Systems and Best Practices grants support nonprofit organizations working to improve or build systems to support healthy living, collaborate to achieve broader impact, and scale efforts to address community needs.

  • Blue Hills Community Health Network Alliance (CHNA 20) (Quincy, Mass.)Blue Hills Regional Coordinating Council—to pilot a regional community transportation program in Randolph, Hull and Quincy that addresses gaps in services available to older people. Two-year grant for $108,000.
  • Cooperative Alliance for Seacoast Transportation (COAST) (Dover, N.H.)Alliance for Community Transportation—to increase transportation access by improving ACT’s efficiency, making services more consistent and developing a universal rider application. Three-year grant for $43,489.
  • Growing Places (Leominster, Mass.)Winchendon Community Food Project for Healthy Aging—to develop a hub-and-spoke food distribution model that increases the availability of healthy food in Winchendon, Mass., and six surrounding towns. Three-year grant for $103,281.
  • Horace Mann Educational Associates (Franklin, Mass.)Smart Data for Better Health Care—to build and pilot an electronic information system and convene a learning community to improve collaboration among community organizations and health care providers serving older people with intellectual and developmental disabilities. One-year grant for $34,991.
  • Jewish Family & Children’s Service (Waltham, Mass.)Building Cultural/Linguistic Capacity in Dementia Friends Massachusetts—to engage four linguistically and culturally diverse communities with high dementia prevalence and/or low access so they have access to Dementia Friends programming. Two-year grant for $50,000.
  • MAB Community Services, Inc. (Brookline, Mass.)Ensuring Access for Seniors with Vision Loss and Other Disabilities—to integrate vision rehabilitation and care into healthy aging models through four pilot communities: Boston, Framingham, Lawrence and Springfield. Three-year grant for $130,000.
  • Old Colony YMCA (Brockton, Mass.)Healthy for Life—to develop a community health model aligning services and programs provided by both clinical and community-based providers. Three-year grant for $180,000.
  • Public Health Institute of Western Massachusetts (Springfield, Mass.)LiveWell Springfield Coalition – Age-Friendly City Project—to create and implement an action plan to address housing and transportation needs of older people in Springfield, Mass. Two-year grant for $198,998.

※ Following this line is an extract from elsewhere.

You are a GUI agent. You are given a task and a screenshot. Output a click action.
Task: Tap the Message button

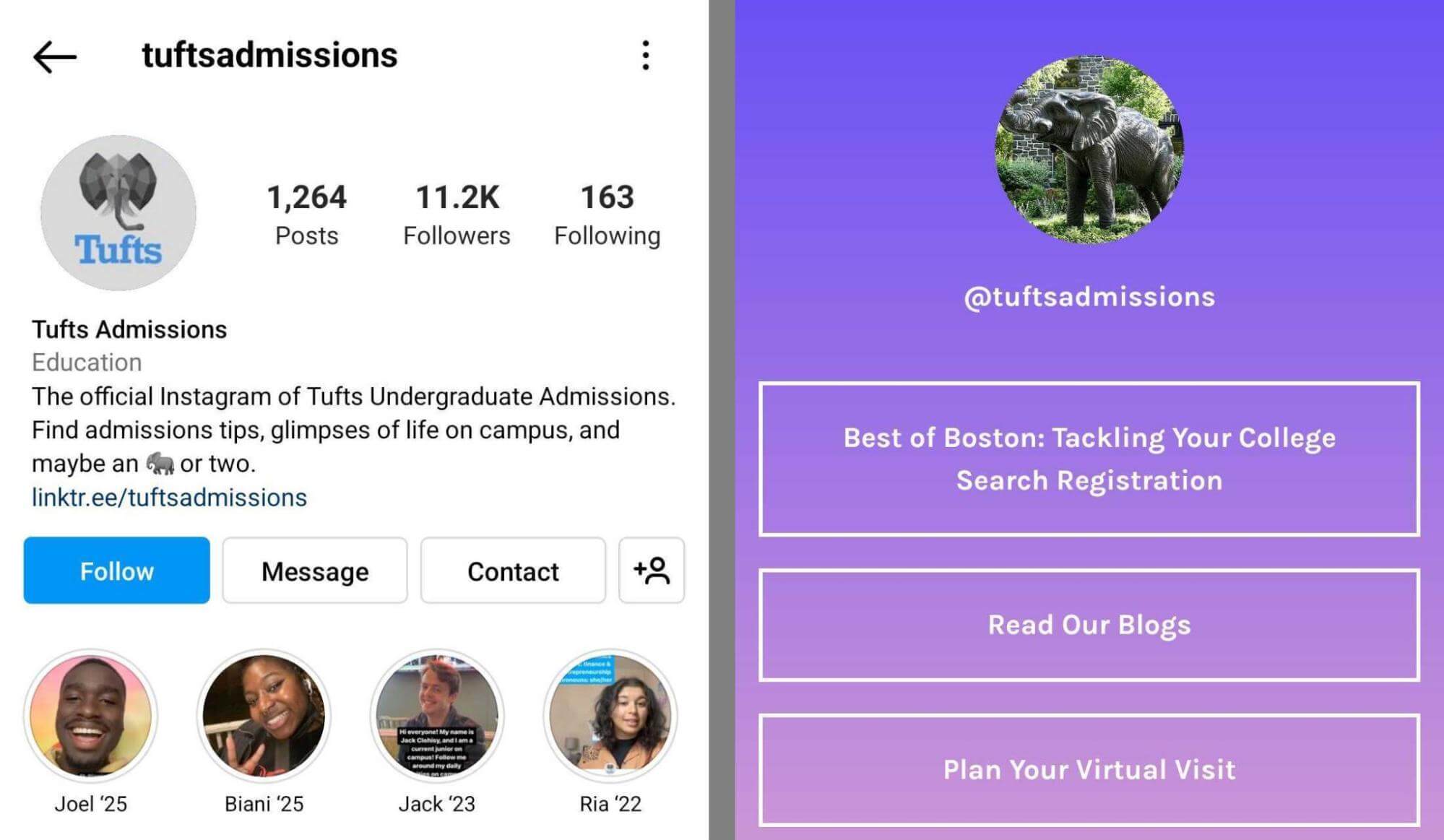(x=314, y=571)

  • Rhode Island Parent Information Network (Cranston, R.I.)Piloting a Sustainable Payment Model for Rhode Island’s Evidence-Based Programs—to increase evidence-based program participation among older people while building the infrastructure for a statewide sustainable payment model. Two-year grant for $170,000.
  • Rhode Island Public Health Institute (Providence, R.I.) “Food on the Move” – Improving Sustainability—to expand “Food on the Move” mobile markets to a new site and conduct a pilot study to document the impact of healthier eating behaviors on older people. One-year grant for $95,000.
  • Saint Elizabeth Community (Warwick, R.I.)Support and Services at Home (SASH)—to expand the Support and Services at Home (SASH) model for supportive housing of older people to three, non-Saint Elizabeth Community-managed sites in Rhode Island. One-year grant for $50,000.
  • The Open Door (Gloucester, Mass.)Medically Tailored Groceries for Seniors Program—to run a pilot program that helps older people with chronic illness and food insecurity manage their health through medically tailored groceries. One-year grant for $60,000.